==== Task material

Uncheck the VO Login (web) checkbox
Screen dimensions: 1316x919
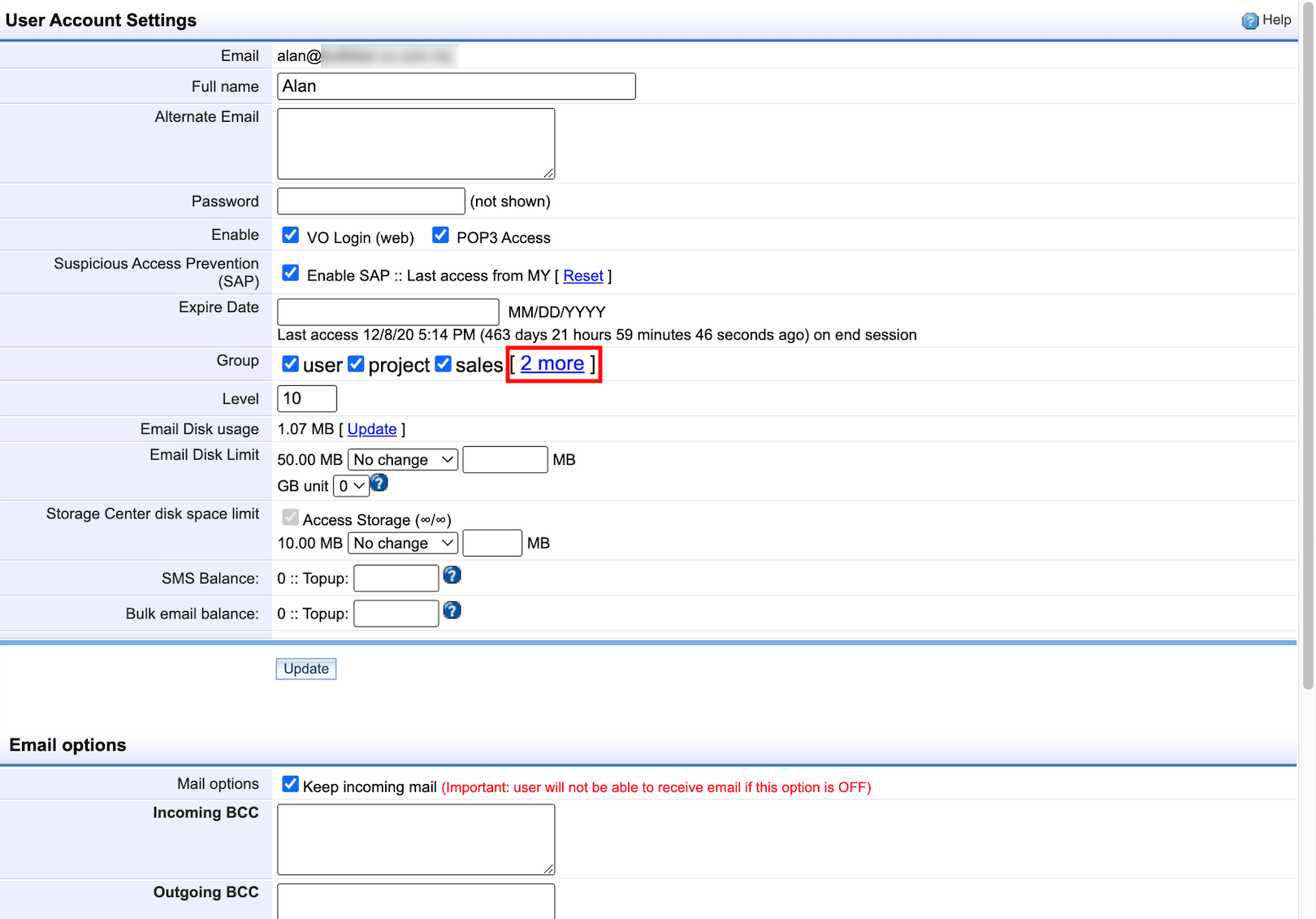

========
==== Task material

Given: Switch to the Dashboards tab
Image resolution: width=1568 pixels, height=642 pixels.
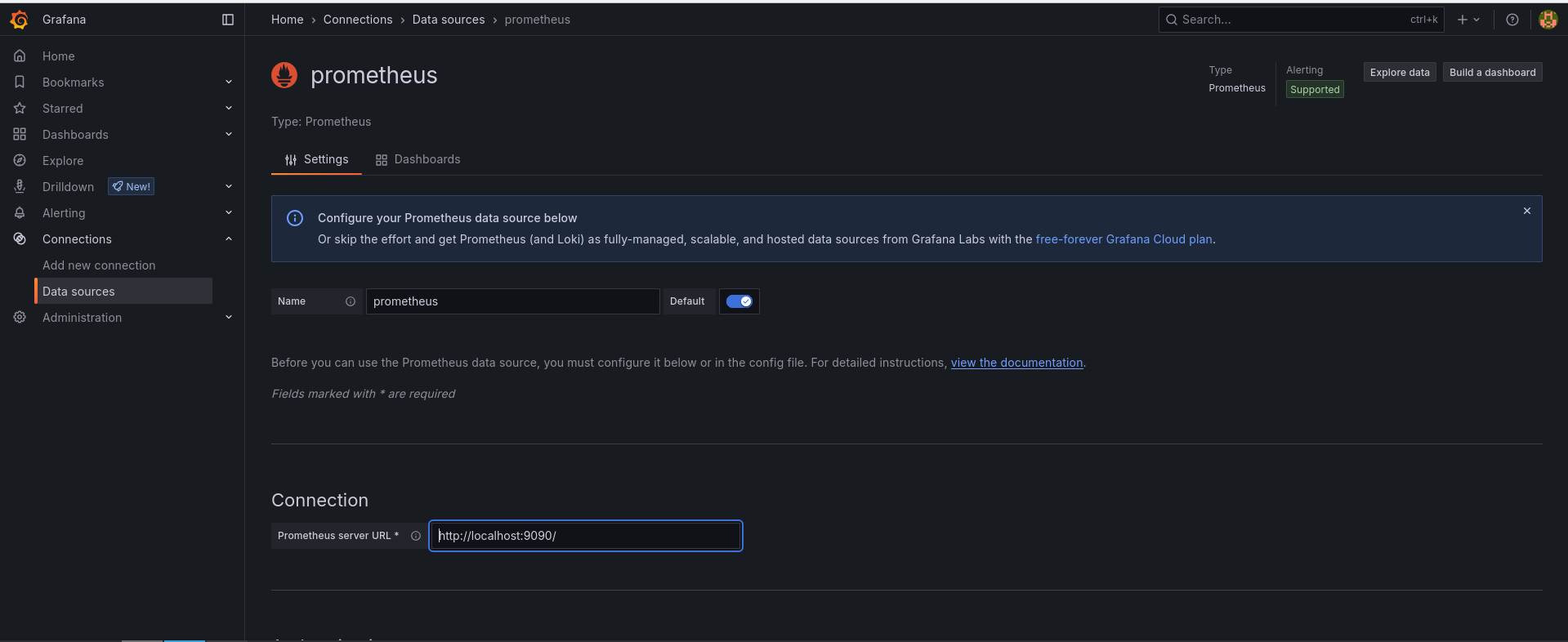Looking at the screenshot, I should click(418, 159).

========

Problem to work on: Print the lines of the listing from the line with "Uncheck the VO Login (web) checkbox" to the line with "Screen dimensions: 1316x919", including both, word for word and with nothing else.

Completed exercise:
Uncheck the VO Login (web) checkbox
Screen dimensions: 1316x919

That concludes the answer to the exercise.